- Location of West Glendive, Montana
- Coordinates: 47°6′39″N 104°44′53″W﻿ / ﻿47.11083°N 104.74806°W
- Country: United States
- State: Montana
- County: Dawson

Area
- • Total: 3.85 sq mi (9.98 km^{2})
- • Land: 3.84 sq mi (9.95 km^{2})
- • Water: 0.012 sq mi (0.03 km^{2})
- Elevation: 2,119 ft (646 m)

Population (2020)
- • Total: 1,998
- • Density: 519.9/sq mi (200.73/km^{2})
- Time zone: UTC-7 (Mountain (MST))
- • Summer (DST): UTC-6 (MDT)
- Area code: 406
- FIPS code: 30-79086
- GNIS feature ID: 1853191

= West Glendive, Montana =

West Glendive is a census-designated place (CDP) in Dawson County, Montana, United States. The population was 1,998 at the 2020 census.

==Geography==
West Glendive is located in south-central Dawson County at (47.110710, -104.748022), on the west side of the Yellowstone River, across from the city of Glendive. (A portion of Glendive extends west across the river to touch the West Glendive CDP.) Interstate 94 passes through the CDP, with access from Exits 210, 211, and 213. I-94 leads southwest 75 mi to Miles City and east past Glendive 99 mi to Dickinson, North Dakota. Montana Highway 16 leads northeast from West Glendive 52 mi along the Yellowstone River to Sidney. The Zip Code is 59330.

According to the U.S. Census Bureau, the West Glendive CDP has a total area of 10.1 km2, of which 0.03 km2, or 0.30%, is water.

==Demographics==

Historical population
| Census | Pop. | Note | %± |
| 2000 | 1,833 |  | — |
| 2010 | 1,948 |  | 6.3% |
| 2020 | 1,998 |  | 2.6% |
U.S. Decennial Census

===2020 census===

As of the 2020 census, West Glendive had a population of 1,998. The median age was 43.4 years. 23.5% of residents were under the age of 18 and 20.1% of residents were 65 years of age or older. For every 100 females there were 107.9 males, and for every 100 females age 18 and over there were 105.2 males age 18 and over.

87.2% of residents lived in urban areas, while 12.8% lived in rural areas.

There were 843 households in West Glendive, of which 27.6% had children under the age of 18 living in them. Of all households, 56.2% were married-couple households, 21.4% were households with a male householder and no spouse or partner present, and 16.8% were households with a female householder and no spouse or partner present. About 29.1% of all households were made up of individuals and 10.7% had someone living alone who was 65 years of age or older.

There were 982 housing units, of which 14.2% were vacant. The homeowner vacancy rate was 1.4% and the rental vacancy rate was 18.1%.

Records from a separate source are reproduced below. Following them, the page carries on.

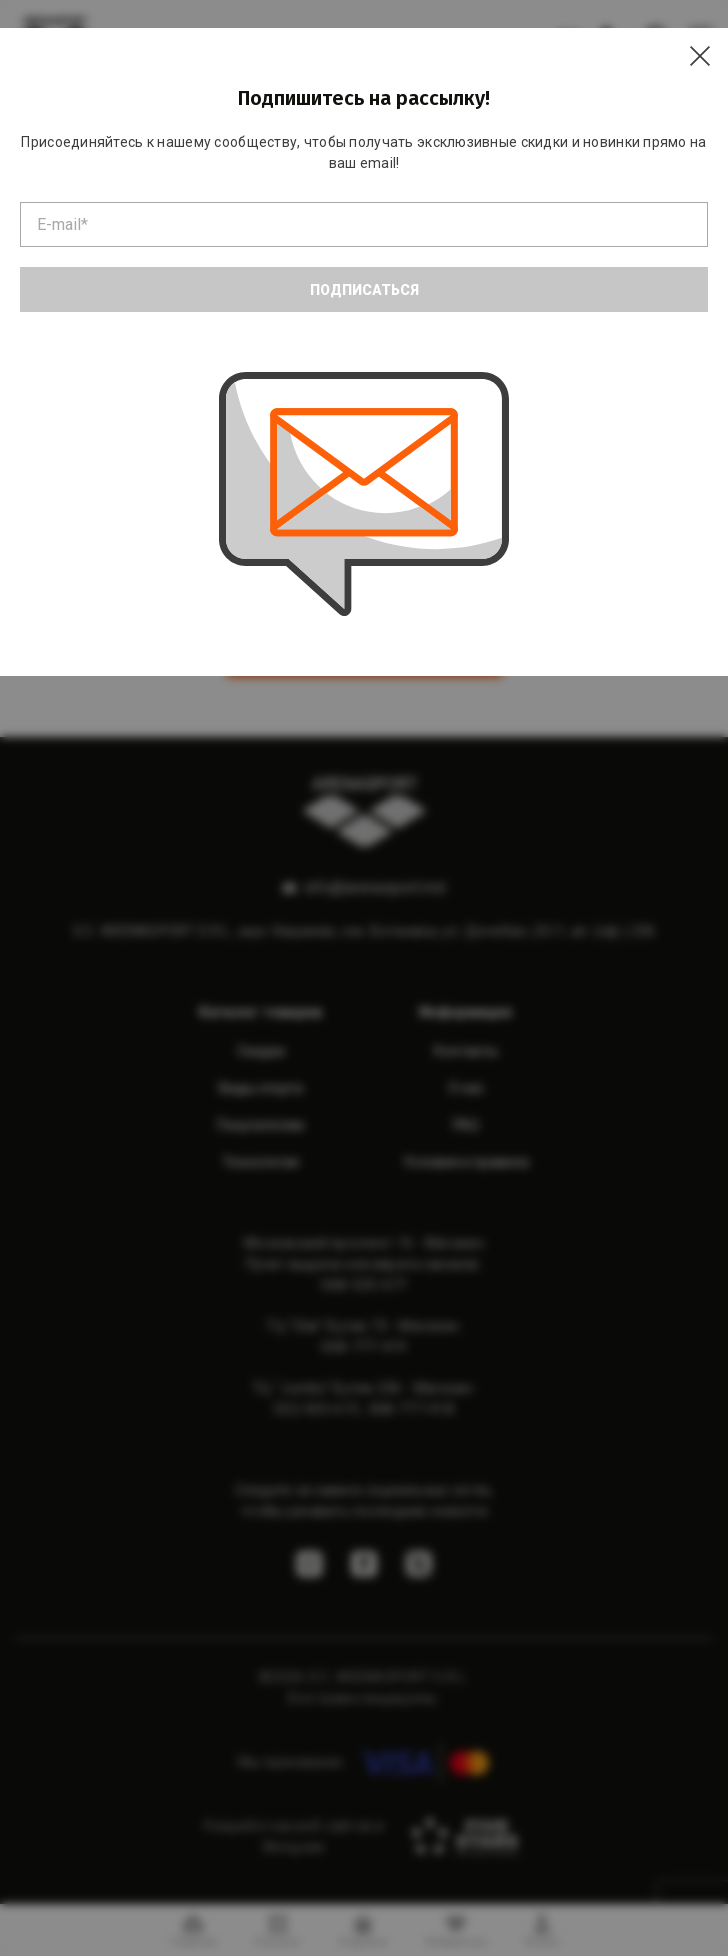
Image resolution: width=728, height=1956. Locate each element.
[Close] (700, 56)
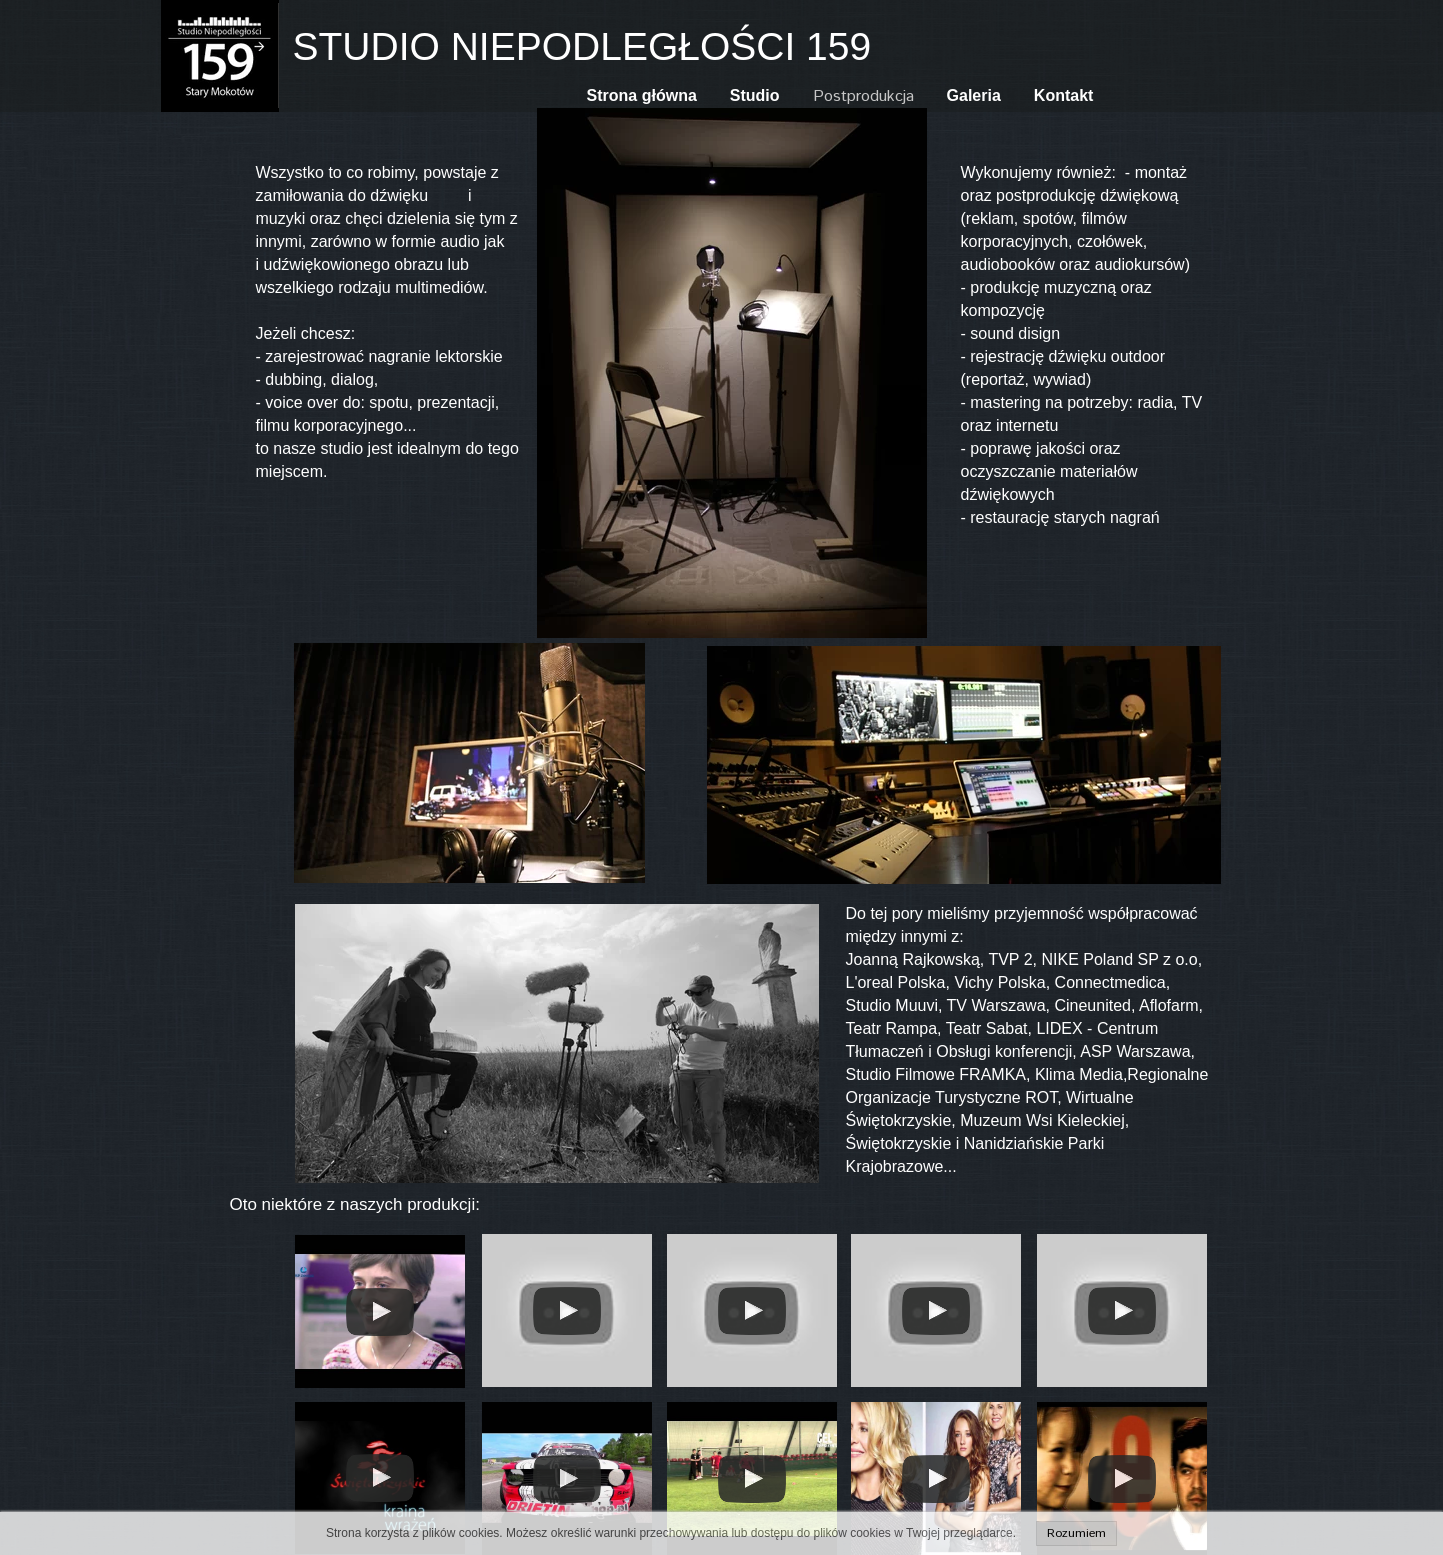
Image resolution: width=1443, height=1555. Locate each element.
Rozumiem (1076, 1533)
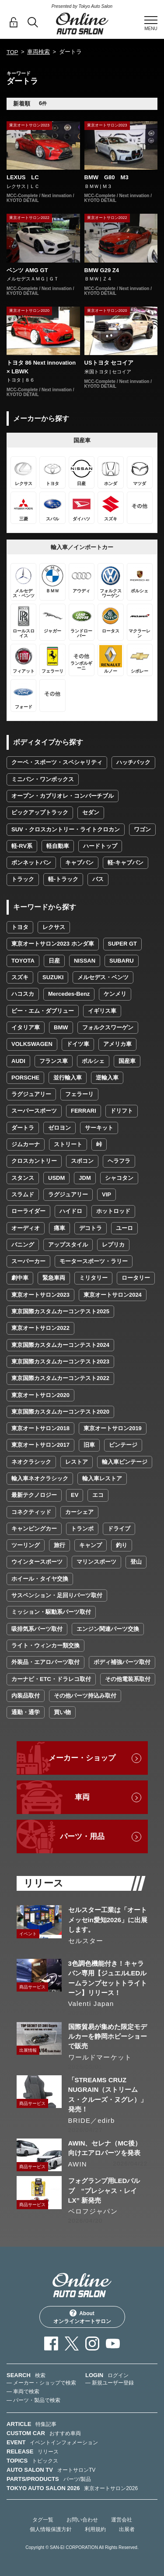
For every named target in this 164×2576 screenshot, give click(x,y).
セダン (90, 812)
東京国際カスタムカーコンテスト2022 (60, 1378)
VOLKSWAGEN (31, 1044)
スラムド (22, 1194)
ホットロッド (113, 1211)
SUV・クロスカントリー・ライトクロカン (65, 829)
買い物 (62, 1712)
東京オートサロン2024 (113, 1294)
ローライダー (28, 1211)
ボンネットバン (31, 862)
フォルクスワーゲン (107, 1027)
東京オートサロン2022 (40, 1328)
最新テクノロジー (34, 1495)
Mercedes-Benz (69, 994)
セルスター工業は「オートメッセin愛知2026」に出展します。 (108, 1919)
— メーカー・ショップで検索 (41, 2382)
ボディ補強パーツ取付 (122, 1662)
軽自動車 (57, 846)
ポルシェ (93, 1061)
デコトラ (90, 1228)
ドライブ (119, 1528)
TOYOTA (23, 960)
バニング (22, 1244)
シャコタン (119, 1178)
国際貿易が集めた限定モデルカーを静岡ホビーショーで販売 (107, 2036)
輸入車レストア (102, 1478)
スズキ (19, 977)
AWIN (77, 2164)
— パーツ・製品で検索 (33, 2400)
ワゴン (142, 829)
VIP (106, 1194)
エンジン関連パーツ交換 (108, 1629)
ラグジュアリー (31, 1094)
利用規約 (95, 2529)
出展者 (127, 2529)
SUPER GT (122, 943)
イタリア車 (25, 1027)
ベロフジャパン (93, 2211)
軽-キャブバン (125, 862)
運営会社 (121, 2519)
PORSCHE (25, 1077)
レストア (76, 1462)
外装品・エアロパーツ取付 (45, 1662)
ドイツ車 (77, 1044)
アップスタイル (68, 1244)
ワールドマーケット (100, 2057)
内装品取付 (25, 1695)
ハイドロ (70, 1211)
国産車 (127, 1061)
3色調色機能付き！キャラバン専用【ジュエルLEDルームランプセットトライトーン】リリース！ (107, 1978)
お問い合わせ (82, 2519)
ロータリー (136, 1277)
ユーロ (124, 1228)
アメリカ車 (117, 1044)
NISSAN (84, 960)
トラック (22, 879)
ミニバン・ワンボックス (42, 779)
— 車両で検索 (23, 2391)
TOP (12, 52)
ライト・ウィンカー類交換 (45, 1645)
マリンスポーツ (96, 1561)
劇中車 (19, 1277)
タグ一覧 (42, 2519)
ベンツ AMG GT (27, 270)
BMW (61, 1027)
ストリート (68, 1144)
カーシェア (79, 1512)
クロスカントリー (34, 1161)
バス (98, 879)
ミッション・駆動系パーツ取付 (51, 1612)
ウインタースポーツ (37, 1561)
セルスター (86, 1940)
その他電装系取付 (127, 1679)
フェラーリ (79, 1094)
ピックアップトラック (39, 812)
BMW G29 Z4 (101, 270)
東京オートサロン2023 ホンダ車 (52, 943)
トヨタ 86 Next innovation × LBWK (41, 367)
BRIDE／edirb (91, 2120)
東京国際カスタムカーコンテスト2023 (60, 1361)
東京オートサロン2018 (40, 1428)
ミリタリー (93, 1277)
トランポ (82, 1528)
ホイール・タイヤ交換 (39, 1578)
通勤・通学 (25, 1712)
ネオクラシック (31, 1462)
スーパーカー (28, 1261)
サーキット (99, 1127)
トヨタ (19, 927)
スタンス (22, 1178)
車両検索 (38, 51)
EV (74, 1495)
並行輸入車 (67, 1077)
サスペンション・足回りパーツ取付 (56, 1595)
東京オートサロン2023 (40, 1294)
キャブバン (79, 862)
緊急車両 (53, 1277)
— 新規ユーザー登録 (109, 2382)
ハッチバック (133, 762)
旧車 (89, 1445)
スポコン (82, 1161)
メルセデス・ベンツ (103, 977)
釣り (121, 1545)
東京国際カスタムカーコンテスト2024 (60, 1345)
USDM (56, 1178)
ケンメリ (115, 994)
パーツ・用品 (82, 1836)
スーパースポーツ (34, 1110)
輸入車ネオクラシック (39, 1478)
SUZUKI (52, 977)
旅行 (59, 1545)
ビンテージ (123, 1445)
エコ (98, 1495)
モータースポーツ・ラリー (93, 1261)
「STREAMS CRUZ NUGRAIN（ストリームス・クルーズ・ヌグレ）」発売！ (107, 2094)
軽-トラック (63, 879)
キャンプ (90, 1545)
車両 (82, 1797)
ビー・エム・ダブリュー (42, 1011)
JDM (85, 1178)
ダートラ (22, 1127)
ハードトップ (100, 846)
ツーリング (25, 1545)
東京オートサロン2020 (40, 1395)
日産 (54, 960)
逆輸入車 (107, 1077)
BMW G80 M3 (106, 177)
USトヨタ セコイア (109, 362)
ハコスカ (22, 994)
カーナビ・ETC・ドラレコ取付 (51, 1679)
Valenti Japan (91, 2003)
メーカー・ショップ (82, 1758)
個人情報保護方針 (51, 2529)
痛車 (59, 1228)
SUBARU (121, 960)
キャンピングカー (34, 1528)
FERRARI (83, 1110)
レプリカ (113, 1244)
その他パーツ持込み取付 (85, 1695)
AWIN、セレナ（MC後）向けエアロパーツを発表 (104, 2147)
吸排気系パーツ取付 (37, 1629)
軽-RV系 (21, 846)
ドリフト (121, 1110)
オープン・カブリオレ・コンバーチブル (62, 796)
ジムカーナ (25, 1144)
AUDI (18, 1061)
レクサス (53, 927)
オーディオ (25, 1228)
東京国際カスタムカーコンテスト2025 (60, 1311)
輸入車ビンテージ (124, 1462)
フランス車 (53, 1061)
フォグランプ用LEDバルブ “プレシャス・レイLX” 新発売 (104, 2190)
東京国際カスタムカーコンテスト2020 (60, 1411)
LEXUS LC (23, 177)
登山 (136, 1561)
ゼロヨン (59, 1127)
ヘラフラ (119, 1161)
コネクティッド (31, 1512)
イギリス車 (102, 1011)
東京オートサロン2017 (40, 1445)
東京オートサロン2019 (113, 1428)
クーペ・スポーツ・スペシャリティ (56, 762)
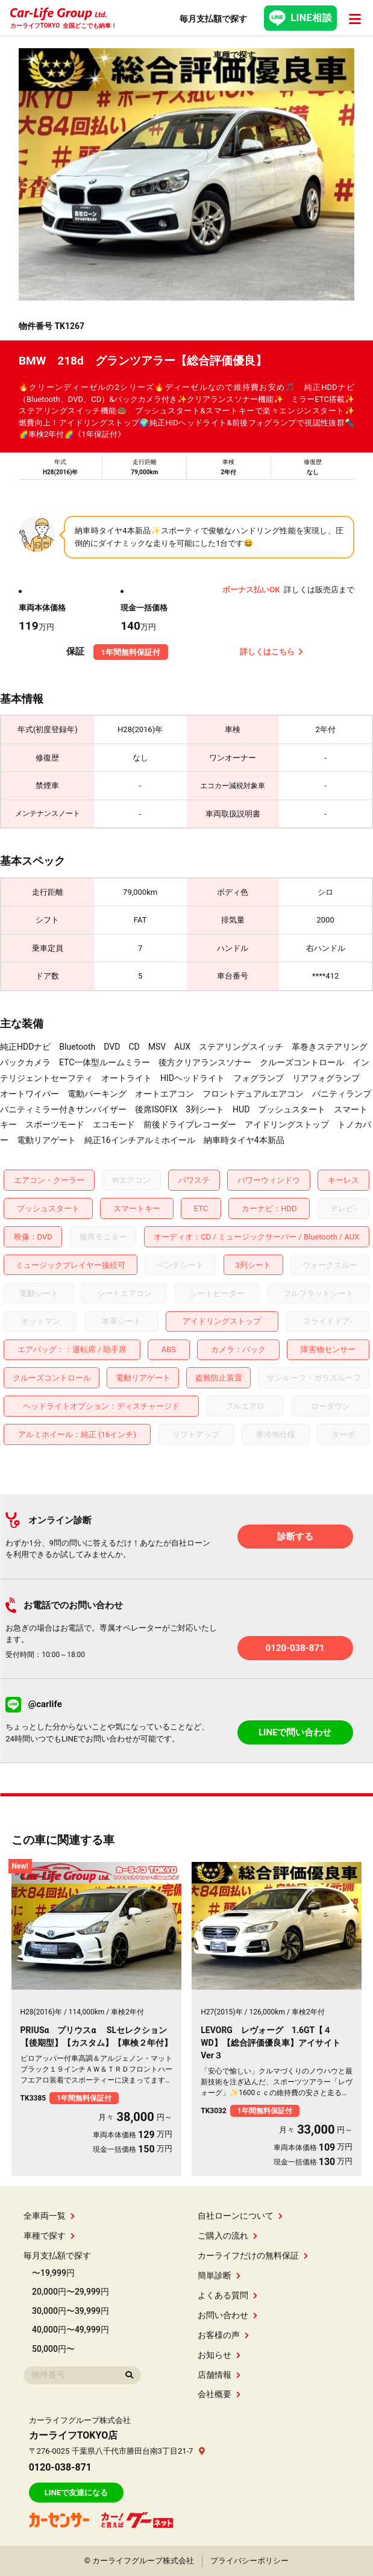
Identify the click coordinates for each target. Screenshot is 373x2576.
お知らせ (219, 2355)
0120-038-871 (295, 1648)
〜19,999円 (53, 2273)
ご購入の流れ (227, 2235)
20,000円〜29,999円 (70, 2291)
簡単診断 (219, 2275)
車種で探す (49, 2235)
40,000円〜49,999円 (70, 2329)
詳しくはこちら (272, 651)
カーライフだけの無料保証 (253, 2255)
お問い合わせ (227, 2315)
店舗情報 (219, 2375)
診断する (295, 1536)
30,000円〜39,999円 (70, 2311)
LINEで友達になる (76, 2492)
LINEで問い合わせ (295, 1732)
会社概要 (219, 2394)
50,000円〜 (53, 2349)
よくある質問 (227, 2295)
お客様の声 (223, 2335)
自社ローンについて (240, 2215)
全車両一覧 (49, 2215)
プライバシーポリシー (249, 2560)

Racial composition as of the 2020 census
| Race | Number | Percent |
|---|---|---|
| White | 1,816 | 90.9% |
| Black or African American | 5 | 0.3% |
| American Indian and Alaska Native | 24 | 1.2% |
| Asian | 10 | 0.5% |
| Native Hawaiian and Other Pacific Islander | 0 | 0.0% |
| Some other race | 15 | 0.8% |
| Two or more races | 128 | 6.4% |
| Hispanic or Latino (of any race) | 61 | 3.1% |

===2000 census===

As of the 2000 census, there were 1,833 people, 725 households, and 548 families residing in the CDP. The population density was 530.4 PD/sqmi. There were 768 housing units at an average density of 222.2 /mi2. The racial makeup of the CDP was 97.93% White, 0.27% African American, 0.33% Native American, 0.33% Asian, 0.05% Pacific Islander, 0.38% from other races, and 0.71% from two or more races. Hispanic or Latino of any race were 0.87% of the population.

There were 725 households, out of which 32.6% had children under the age of 18 living with them, 66.9% were married couples living together, 6.3% had a female householder with no husband present, and 24.3% were non-families. 21.7% of all households were made up of individuals, and 8.8% had someone living alone who was 65 years of age or older. The average household size was 2.52 and the average family size was 2.91.

In the CDP, the population was spread out, with 25.7% under the age of 18, 5.6% from 18 to 24, 27.0% from 25 to 44, 27.1% from 45 to 64, and 14.6% who were 65 years of age or older. The median age was 40 years. For every 100 females, there were 93.8 males. For every 100 females age 18 and over, there were 96.5 males.

The median income for a household in the CDP was $33,487, and the median income for a family was $40,242. Males had a median income of $31,582 versus $18,448 for females. The per capita income for the CDP was $16,100. About 11.2% of families and 14.3% of the population were below the poverty line, including 15.6% of those under age 18 and 18.4% of those age 65 or over.